Chucked it down here too,as you can imagine.What with the dark morning,the rain and a busker playing carols,the morning was depressing.Still,I thought,theres the turbo to look forward to.


----------



## Justinslow (7 Nov 2015)

Hyslop said:


> Chucked it down here too,as you can imagine.What with the dark morning,the rain and a busker playing carols,the morning was depressing.Still,I thought,theres the turbo to look forward to.


yes did an hour and a quarter myself on mine


----------



## Dave 123 (7 Nov 2015)

Justinslow said:


> was that the Snetterton ride?




Yes, and now you'll tell me it wasn't a TT...


----------



## Justinslow (7 Nov 2015)

Dave 123 said:


> Yes, and now you'll tell me it wasn't a TT...

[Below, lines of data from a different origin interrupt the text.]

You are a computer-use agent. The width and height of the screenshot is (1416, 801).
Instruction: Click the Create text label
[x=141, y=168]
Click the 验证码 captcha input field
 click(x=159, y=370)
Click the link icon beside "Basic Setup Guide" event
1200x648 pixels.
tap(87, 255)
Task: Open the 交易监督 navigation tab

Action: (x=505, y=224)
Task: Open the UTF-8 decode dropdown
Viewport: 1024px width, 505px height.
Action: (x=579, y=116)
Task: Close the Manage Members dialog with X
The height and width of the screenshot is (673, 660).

Ha ha no it was a charity ride, but ive written on many threads about my TT adventures so it could have been any of them!
But thanks anyway, I do hope to "enjoy" it (if you can enjoy turning yourself inside out) just be nice to turn up with proper kit and try to do it justice with a good winters training.


----------



## JoshM (7 Nov 2015)

Pat "5mph" said:


> @JoshM @Brandane I escaped it again!
> Heavy rain all day, apart from when I set out this morning at 7am, and for my return ride at 7pm
> Told you: I'm a rain repellent, must be the waterproof trousers I always carry in my panniers but never need



I had the waterproofs and STILL got soaked, thankfully it was only 4miles and there was tea at the other end. Maybe it's me that's cursed come to think of it...


----------



## Brandane (12 Nov 2015)

The flooding from last weekends deluge of rain has just about subsided; now storm Abigail is brewing up! The winds are already making themselves heard, and we have another 5 days of heavy rain and strong winds to look forward to. Whatever happened to the nice cold, frosty, clear, calm periods of winter weather that used to be common? Have they gone forever, replaced by incessant wind and rain for months on end? It certainly seems that way if the last few winters are anything to go by.


----------



## Mo1959 (12 Nov 2015)

Brandane said:


> The flooding from last weekends deluge of rain has just about subsided; now storm Abigail is brewing up! The winds are already making themselves heard, and we have another 5 days of heavy rain and strong winds to look forward to. Whatever happened to the nice cold, frosty, clear, calm periods of winter weather that used to be common? Have they gone forever, replaced by incessant wind and rain for months on end? It certainly seems that way if the last few winters are anything to go by.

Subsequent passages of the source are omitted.